Deretan sepeda motor dan mobil bahkan mengular ratusan meter hingga menutup sebagian badan jalan. Warga mengaku harus menunggu berjam-jam, hanya untuk mendapatkan beberapa liter bensin. Di beberapa SPBU, pengisian dibatasi, sementara sebagian lainnya kehabisan stok sebelum antrean habis.
Situasi ini bertolak belakang dengan pernyataan resmi Walikota Pontianak, Gubernur Kalimantan Barat yang sebelumnya menegaskan distribusi BBM dalam kondisi aman.
Pernyataan tersebut kini menuai kritik warga yang merasakan langsung kelangkaan di lapangan.
“Kalau memang aman, kenapa kami harus antre sampai berjam-jam? Ini sudah beberapa hari,” kata seorang pengendara yang mengantre di kawasan Jalan 28 Oktober. Sejumlah sopir ojek dan pekerja harian bahkan mengaku kehilangan waktu kerja karena harus memilih antara mencari nafkah atau tetap bertahan di antrean.
Pantauan di lapangan menunjukkan antrean mulai terbentuk sejak subuh. Beberapa warga bahkan datang membawa jeriken, khawatir stok kembali habis sebelum giliran mereka tiba. Di sisi lain, aparat setempat terlihat berupaya mengatur arus lalu lintas agar kemacetan tidak semakin meluas.
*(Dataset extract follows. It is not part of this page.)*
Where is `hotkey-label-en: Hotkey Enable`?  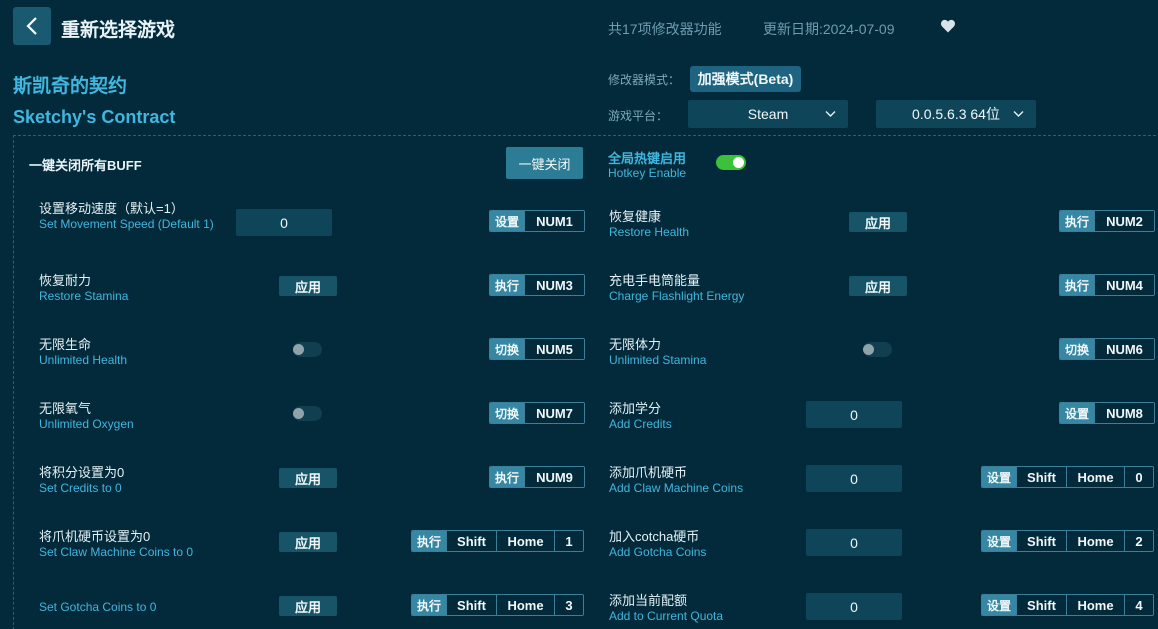 hotkey-label-en: Hotkey Enable is located at coordinates (648, 173).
Minimnya penjelasan detail dari otoritas terkait memunculkan berbagai spekulasi—mulai dari gangguan distribusi, keterlambatan pasokan, hingga dugaan permainan di tingkat distribusi lokal. Namun hingga kini, belum ada keterangan resmi yang menjawab secara terbuka penyebab antrean panjang tersebut.
Jika kondisi ini terus berlangsung, dampaknya diperkirakan tidak hanya pada mobilitas warga, tetapi juga aktivitas ekonomi kota. Banyak pihak mendesak pemerintah provinsi dan pihak terkait untuk membuka data distribusi BBM secara transparan, sekaligus memastikan pasokan benar-benar sampai ke SPBU.
Bagi warga Pontianak, persoalannya kini sederhana: bukan lagi soal pernyataan stok aman, melainkan kapan antrean panjang itu benar-benar berakhir.